*Dataset records:*
↓

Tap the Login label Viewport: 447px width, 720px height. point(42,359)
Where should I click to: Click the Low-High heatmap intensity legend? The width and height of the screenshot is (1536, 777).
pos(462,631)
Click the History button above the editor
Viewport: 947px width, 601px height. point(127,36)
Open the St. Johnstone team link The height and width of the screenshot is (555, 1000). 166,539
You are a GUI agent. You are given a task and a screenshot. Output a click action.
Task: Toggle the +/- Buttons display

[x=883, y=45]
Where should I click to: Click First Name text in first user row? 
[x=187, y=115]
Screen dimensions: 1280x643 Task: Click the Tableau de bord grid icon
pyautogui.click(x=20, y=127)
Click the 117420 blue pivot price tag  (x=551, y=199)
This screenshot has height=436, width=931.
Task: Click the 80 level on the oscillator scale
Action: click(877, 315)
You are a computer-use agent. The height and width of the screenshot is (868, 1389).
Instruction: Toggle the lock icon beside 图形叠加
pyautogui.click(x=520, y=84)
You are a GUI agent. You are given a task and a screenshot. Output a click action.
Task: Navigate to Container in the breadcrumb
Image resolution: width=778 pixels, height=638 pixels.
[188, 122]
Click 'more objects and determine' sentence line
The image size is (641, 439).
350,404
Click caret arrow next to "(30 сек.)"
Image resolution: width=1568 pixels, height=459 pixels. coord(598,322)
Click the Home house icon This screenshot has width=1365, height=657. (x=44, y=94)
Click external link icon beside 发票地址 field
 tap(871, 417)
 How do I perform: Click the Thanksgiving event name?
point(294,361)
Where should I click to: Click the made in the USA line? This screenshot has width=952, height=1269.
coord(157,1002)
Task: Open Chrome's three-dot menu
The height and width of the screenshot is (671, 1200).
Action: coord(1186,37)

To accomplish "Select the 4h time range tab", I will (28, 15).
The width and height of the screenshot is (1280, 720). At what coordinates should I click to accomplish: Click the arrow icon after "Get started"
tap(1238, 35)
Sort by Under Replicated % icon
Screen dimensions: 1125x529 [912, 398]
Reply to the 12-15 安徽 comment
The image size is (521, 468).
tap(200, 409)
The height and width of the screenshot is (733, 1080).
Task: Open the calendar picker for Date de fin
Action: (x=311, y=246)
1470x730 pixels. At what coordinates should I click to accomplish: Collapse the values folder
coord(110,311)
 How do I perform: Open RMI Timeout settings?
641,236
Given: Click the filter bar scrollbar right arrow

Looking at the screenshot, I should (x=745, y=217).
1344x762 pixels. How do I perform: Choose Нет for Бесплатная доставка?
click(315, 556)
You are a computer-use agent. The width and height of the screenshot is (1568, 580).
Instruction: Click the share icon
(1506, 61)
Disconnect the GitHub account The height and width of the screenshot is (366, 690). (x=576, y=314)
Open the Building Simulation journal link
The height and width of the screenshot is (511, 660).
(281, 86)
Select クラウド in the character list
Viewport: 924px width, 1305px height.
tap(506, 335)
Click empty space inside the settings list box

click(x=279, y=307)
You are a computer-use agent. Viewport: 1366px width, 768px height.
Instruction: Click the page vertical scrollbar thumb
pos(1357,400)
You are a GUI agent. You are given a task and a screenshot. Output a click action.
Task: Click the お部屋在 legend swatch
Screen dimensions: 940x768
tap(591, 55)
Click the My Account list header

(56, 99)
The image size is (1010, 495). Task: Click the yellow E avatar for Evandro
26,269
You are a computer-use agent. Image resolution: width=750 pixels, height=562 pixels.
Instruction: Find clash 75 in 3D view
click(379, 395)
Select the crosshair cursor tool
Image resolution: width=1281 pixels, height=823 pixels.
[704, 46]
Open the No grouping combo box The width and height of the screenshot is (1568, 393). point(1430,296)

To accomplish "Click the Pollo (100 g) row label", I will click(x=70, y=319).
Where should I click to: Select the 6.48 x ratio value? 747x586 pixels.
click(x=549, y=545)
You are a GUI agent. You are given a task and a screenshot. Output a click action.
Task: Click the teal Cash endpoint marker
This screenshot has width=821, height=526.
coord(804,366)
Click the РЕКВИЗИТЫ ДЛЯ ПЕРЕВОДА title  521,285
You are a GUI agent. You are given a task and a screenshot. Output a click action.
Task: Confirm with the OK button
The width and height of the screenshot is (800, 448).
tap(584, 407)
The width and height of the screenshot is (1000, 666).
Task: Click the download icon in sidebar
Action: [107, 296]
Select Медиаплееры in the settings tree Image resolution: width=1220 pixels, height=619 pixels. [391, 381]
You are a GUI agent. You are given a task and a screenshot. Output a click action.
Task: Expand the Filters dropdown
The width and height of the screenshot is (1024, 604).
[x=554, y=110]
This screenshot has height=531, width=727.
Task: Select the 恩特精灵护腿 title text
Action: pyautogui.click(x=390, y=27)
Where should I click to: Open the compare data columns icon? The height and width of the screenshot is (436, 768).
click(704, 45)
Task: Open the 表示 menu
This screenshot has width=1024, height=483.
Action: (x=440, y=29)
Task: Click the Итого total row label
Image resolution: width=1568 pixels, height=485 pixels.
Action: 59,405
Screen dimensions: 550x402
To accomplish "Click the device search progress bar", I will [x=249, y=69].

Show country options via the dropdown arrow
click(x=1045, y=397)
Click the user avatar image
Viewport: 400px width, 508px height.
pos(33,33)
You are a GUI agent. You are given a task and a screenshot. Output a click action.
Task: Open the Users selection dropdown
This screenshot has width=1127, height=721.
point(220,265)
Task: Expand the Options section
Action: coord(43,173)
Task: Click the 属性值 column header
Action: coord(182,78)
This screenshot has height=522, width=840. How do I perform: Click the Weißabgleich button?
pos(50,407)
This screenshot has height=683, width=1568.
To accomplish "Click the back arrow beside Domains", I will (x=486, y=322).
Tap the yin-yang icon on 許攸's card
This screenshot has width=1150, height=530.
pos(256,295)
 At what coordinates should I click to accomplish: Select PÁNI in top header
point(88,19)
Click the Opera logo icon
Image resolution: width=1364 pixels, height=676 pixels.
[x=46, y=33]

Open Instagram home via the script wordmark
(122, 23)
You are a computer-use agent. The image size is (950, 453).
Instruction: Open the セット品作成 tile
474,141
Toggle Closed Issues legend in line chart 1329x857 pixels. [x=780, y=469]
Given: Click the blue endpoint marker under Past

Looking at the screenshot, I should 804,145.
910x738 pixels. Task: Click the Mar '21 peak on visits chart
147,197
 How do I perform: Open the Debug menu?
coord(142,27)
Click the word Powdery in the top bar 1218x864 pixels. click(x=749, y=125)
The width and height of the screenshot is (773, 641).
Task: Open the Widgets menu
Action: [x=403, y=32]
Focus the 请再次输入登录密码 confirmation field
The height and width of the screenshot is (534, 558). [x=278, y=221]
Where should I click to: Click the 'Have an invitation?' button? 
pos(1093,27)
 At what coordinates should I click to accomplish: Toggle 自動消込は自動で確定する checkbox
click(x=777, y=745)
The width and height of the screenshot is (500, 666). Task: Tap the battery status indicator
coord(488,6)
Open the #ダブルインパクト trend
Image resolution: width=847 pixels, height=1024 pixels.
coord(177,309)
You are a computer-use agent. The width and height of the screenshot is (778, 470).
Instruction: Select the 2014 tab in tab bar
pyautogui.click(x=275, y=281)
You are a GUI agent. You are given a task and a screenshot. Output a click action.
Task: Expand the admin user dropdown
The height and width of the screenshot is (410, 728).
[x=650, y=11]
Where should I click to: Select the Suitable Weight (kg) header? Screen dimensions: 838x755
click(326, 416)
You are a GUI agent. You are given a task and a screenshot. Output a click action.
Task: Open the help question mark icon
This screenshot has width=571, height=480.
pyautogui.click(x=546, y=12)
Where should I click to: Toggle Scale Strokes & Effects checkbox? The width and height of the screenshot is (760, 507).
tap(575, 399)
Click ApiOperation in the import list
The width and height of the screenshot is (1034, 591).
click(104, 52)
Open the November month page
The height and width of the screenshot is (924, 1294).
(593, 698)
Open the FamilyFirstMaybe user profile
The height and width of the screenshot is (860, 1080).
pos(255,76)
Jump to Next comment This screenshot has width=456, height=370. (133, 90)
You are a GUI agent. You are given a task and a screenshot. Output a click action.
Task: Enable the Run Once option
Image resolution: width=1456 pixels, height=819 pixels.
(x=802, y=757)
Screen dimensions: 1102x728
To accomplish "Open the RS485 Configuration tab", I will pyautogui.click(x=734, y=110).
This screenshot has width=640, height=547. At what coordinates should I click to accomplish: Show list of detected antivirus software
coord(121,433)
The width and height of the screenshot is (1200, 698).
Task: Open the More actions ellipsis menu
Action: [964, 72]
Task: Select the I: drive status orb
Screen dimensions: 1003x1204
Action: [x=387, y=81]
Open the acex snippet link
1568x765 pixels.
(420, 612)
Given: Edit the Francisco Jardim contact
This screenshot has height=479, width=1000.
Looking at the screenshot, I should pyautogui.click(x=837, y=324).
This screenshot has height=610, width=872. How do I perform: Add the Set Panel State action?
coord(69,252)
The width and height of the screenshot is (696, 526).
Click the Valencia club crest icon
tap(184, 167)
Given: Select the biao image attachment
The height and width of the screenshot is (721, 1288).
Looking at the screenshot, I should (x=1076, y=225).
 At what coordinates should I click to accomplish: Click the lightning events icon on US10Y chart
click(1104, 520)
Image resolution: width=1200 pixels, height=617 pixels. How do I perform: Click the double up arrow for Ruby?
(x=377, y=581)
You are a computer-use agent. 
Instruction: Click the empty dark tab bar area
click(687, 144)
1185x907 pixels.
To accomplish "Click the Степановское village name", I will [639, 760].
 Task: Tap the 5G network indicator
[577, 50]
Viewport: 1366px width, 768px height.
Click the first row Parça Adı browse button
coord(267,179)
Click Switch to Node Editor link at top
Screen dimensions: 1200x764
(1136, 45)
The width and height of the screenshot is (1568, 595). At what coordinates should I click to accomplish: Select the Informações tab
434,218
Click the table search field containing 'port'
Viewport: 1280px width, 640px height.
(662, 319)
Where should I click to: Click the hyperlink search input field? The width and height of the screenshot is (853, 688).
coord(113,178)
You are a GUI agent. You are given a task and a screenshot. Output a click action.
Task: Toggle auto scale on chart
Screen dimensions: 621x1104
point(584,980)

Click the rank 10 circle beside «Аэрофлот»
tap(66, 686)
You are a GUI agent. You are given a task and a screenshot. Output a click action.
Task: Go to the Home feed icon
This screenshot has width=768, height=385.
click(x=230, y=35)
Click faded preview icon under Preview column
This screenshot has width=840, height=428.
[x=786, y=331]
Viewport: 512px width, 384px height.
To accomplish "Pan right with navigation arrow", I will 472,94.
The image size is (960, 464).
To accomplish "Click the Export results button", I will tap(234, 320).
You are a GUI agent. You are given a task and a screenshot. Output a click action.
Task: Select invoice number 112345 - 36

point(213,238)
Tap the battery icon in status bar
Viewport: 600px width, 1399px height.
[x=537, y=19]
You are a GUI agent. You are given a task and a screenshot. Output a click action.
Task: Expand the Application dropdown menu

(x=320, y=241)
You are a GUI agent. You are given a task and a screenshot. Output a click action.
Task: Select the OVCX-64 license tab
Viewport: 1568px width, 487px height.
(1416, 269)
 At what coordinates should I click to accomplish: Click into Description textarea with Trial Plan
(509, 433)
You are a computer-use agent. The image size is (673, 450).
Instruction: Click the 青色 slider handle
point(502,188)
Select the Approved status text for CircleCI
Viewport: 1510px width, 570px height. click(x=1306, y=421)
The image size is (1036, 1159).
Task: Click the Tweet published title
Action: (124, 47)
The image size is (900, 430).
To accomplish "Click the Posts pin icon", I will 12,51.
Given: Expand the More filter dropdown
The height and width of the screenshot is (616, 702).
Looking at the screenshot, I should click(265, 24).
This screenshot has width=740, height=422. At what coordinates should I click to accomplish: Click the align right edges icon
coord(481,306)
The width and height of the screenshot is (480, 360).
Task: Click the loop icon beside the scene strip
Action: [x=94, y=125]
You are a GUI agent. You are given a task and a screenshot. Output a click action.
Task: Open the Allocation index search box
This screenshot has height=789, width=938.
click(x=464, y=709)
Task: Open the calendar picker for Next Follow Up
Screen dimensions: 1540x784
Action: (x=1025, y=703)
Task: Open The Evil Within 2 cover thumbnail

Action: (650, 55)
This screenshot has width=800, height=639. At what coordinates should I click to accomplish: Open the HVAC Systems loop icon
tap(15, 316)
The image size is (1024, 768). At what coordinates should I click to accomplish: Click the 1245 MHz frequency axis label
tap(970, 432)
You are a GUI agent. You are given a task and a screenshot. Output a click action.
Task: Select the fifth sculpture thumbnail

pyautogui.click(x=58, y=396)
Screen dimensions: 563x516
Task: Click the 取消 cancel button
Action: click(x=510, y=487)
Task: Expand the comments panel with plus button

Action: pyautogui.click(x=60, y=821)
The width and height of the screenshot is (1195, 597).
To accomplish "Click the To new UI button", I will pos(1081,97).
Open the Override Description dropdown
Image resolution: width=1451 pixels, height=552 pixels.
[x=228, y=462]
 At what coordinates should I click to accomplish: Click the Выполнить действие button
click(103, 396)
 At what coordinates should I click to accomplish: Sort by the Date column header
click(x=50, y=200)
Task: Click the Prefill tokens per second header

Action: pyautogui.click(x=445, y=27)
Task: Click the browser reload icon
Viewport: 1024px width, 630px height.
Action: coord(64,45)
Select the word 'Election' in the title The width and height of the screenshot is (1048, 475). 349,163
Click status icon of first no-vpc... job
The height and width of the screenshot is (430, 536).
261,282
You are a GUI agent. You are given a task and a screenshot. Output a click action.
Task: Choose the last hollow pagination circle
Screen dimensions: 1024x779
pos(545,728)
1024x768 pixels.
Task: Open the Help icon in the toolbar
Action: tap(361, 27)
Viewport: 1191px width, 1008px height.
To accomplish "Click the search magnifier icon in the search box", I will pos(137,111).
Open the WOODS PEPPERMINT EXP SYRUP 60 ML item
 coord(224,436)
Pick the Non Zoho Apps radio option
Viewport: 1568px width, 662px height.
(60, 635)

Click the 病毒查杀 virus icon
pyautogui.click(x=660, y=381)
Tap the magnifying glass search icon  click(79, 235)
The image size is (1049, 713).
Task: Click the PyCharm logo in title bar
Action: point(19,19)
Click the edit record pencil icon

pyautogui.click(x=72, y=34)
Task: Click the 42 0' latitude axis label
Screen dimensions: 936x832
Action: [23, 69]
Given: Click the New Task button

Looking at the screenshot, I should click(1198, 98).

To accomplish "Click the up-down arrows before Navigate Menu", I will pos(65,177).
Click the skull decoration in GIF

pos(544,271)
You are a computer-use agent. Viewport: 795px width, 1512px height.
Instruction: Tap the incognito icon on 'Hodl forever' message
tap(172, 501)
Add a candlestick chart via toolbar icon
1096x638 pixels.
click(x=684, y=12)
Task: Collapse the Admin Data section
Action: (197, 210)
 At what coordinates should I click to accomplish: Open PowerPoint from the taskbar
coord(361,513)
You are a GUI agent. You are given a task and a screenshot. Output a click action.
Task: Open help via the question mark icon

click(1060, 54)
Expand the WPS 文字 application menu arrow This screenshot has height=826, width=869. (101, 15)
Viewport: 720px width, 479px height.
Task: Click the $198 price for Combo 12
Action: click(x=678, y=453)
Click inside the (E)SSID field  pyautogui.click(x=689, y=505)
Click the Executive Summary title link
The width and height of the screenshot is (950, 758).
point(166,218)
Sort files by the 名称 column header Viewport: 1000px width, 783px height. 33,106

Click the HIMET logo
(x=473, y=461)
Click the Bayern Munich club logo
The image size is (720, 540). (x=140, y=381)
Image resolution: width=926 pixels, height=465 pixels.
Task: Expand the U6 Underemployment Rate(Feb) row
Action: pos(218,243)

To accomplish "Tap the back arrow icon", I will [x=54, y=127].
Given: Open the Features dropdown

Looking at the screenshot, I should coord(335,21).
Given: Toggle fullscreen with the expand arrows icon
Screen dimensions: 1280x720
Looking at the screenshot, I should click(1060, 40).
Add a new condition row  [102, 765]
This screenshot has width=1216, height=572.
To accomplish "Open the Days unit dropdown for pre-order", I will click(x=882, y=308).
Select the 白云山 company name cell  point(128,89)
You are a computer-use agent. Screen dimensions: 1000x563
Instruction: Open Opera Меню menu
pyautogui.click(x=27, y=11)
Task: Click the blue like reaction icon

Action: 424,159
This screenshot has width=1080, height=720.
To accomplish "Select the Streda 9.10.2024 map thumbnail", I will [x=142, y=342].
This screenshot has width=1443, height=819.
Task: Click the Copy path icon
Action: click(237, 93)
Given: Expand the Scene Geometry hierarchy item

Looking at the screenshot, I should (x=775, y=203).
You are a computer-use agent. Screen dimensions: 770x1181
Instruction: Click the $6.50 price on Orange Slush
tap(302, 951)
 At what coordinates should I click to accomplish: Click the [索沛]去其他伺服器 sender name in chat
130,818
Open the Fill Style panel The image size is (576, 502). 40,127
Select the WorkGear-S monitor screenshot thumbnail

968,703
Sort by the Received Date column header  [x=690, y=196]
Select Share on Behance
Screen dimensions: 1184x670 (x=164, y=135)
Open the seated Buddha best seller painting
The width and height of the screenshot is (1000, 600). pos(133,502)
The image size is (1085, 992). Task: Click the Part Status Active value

↑

Once a line of the records is found to contain "back", copy it out.

*Reply:*
To accomplish "Click the back arrow beside Domains", I will (x=486, y=322).
To accomplish "Tap the back arrow icon", I will [x=54, y=127].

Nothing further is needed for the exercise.